Despite the aggressive rate hikes to tame inflation and stabilize the peso, the Philippines booked a gross domestic product (GDP) growth of 7.6 percent, slightly higher than the government target of 6.5 to 7.5 percent.
“We forecast that the Philippines’ GDP will grow 6.2 percent annually in 2023 to 2024. While this marks a slowdown from 7.3 percent in 2022, the Philippines’ growth rate will remain one of the highest in Asia, supported by strong growth in domestic consumption. The lagged impact of rate hikes as well as subdued capital investment by the private sector are key risks to the country’s economic growth,” Moody’s said.
The BSP has raised key policy rates by a total of 400 basis points, matching the aggressive rate hikes delivered by the US Federal Reserve last year to maintain a healthy interest rate differential. This brought the benchmark rate to a 16-year high of six percent.
The credit rating agency expects the asset quality of Philippine banks to remain at current levels after improving to 3.3 percent in 2022 from four percent in 2021, with corresponding decreases in loan-loss provisions.
“The quality of loans to large conglomerates, among which bank loans are heavily concentrated, will be stable as their revenue and earnings improve in line with economic growth. Large borrowers should be able to absorb a moderate increase in interest rates,” it said.
According to Moody’s, the industry’s capital ratios will remain high, although they have fallen from a two-year peak in 2022 because of unrealized losses on government securities because their yields rose.
It pointed out that capital levels remained above pre-pandemic levels and continue to be a key credit strength for Philippine banks.
“Banks’ capital ratios will stay at current levels because their retained earnings will be broadly sufficient to support loan growth. Profitability will be stable amid little changes in margins and loan-loss provisions,” Moody’s said.

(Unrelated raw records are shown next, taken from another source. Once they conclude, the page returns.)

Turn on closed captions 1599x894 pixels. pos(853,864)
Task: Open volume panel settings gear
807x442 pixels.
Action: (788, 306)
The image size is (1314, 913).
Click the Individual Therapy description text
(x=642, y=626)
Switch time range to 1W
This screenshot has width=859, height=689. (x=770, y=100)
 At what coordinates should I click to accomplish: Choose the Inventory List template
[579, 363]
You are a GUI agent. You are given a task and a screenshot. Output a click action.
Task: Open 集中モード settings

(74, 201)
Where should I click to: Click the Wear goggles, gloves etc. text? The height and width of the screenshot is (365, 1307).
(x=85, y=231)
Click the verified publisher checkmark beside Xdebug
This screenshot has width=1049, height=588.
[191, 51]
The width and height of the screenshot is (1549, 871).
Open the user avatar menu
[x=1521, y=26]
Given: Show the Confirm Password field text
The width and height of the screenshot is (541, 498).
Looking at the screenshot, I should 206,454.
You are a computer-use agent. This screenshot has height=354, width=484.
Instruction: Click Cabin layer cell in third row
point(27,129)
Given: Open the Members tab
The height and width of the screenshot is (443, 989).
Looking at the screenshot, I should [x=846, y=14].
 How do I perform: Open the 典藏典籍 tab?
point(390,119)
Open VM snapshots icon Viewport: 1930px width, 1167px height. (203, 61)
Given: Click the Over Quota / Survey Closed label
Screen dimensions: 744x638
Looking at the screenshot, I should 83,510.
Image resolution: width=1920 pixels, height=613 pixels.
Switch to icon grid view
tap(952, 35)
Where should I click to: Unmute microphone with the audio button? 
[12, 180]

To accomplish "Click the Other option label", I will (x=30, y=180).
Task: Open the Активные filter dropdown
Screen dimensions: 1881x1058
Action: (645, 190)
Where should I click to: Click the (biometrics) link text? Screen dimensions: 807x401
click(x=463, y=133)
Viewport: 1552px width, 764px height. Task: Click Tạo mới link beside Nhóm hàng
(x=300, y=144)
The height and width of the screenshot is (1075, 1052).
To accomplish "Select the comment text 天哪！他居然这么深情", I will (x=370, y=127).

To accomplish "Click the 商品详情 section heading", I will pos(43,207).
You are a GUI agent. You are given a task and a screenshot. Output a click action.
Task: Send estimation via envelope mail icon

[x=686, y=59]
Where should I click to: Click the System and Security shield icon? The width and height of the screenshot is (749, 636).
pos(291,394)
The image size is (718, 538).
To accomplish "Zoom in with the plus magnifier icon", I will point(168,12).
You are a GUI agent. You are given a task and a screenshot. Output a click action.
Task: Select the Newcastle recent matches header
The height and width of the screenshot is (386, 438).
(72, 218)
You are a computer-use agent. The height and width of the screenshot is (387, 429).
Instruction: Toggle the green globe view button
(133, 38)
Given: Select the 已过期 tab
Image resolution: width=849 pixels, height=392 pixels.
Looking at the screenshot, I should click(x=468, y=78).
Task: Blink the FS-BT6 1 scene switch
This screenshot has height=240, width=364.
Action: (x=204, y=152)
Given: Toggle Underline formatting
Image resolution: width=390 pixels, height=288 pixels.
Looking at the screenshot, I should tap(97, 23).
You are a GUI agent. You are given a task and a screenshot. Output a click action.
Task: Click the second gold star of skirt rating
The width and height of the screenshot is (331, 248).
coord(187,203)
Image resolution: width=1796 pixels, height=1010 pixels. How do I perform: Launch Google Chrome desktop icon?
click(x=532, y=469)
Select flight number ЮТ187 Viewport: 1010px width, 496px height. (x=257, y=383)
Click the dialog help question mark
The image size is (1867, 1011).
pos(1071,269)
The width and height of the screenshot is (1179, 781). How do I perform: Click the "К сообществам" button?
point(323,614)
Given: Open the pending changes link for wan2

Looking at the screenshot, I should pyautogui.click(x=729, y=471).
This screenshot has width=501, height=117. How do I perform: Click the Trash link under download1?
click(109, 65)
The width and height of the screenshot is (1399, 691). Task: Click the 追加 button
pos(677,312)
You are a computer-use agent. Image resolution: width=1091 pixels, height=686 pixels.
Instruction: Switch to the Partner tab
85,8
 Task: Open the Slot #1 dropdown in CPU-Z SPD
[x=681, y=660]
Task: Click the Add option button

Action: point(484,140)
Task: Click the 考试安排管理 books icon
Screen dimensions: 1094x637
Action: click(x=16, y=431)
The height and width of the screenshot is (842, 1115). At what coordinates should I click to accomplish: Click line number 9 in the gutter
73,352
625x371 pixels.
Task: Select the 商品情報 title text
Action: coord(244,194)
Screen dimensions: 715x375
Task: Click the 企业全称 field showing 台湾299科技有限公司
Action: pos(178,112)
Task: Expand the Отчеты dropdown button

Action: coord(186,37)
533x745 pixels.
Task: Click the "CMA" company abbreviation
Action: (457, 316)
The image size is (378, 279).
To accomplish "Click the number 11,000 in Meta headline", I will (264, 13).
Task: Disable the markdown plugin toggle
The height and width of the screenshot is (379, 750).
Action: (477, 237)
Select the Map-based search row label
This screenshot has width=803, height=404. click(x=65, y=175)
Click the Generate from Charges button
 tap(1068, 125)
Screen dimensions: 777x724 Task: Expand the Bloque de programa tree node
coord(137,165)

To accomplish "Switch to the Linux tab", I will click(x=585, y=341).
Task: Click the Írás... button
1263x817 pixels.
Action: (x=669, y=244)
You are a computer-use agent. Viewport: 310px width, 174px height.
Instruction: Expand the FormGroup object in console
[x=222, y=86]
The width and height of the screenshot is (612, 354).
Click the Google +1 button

Latest data from the BSP showed that earnings of Philippine banks jumped by 37.5 percent to hit an all-time high of P309 billion last year from P224.75 billion in 2021.
“However, banks will still have sufficient deposits to cover loan growth. Further, we expect the central bank to remain proactive in providing liquidity to the system to prevent any near term liquidity stress that can result from a sudden change in economic conditions,” Moody’s said.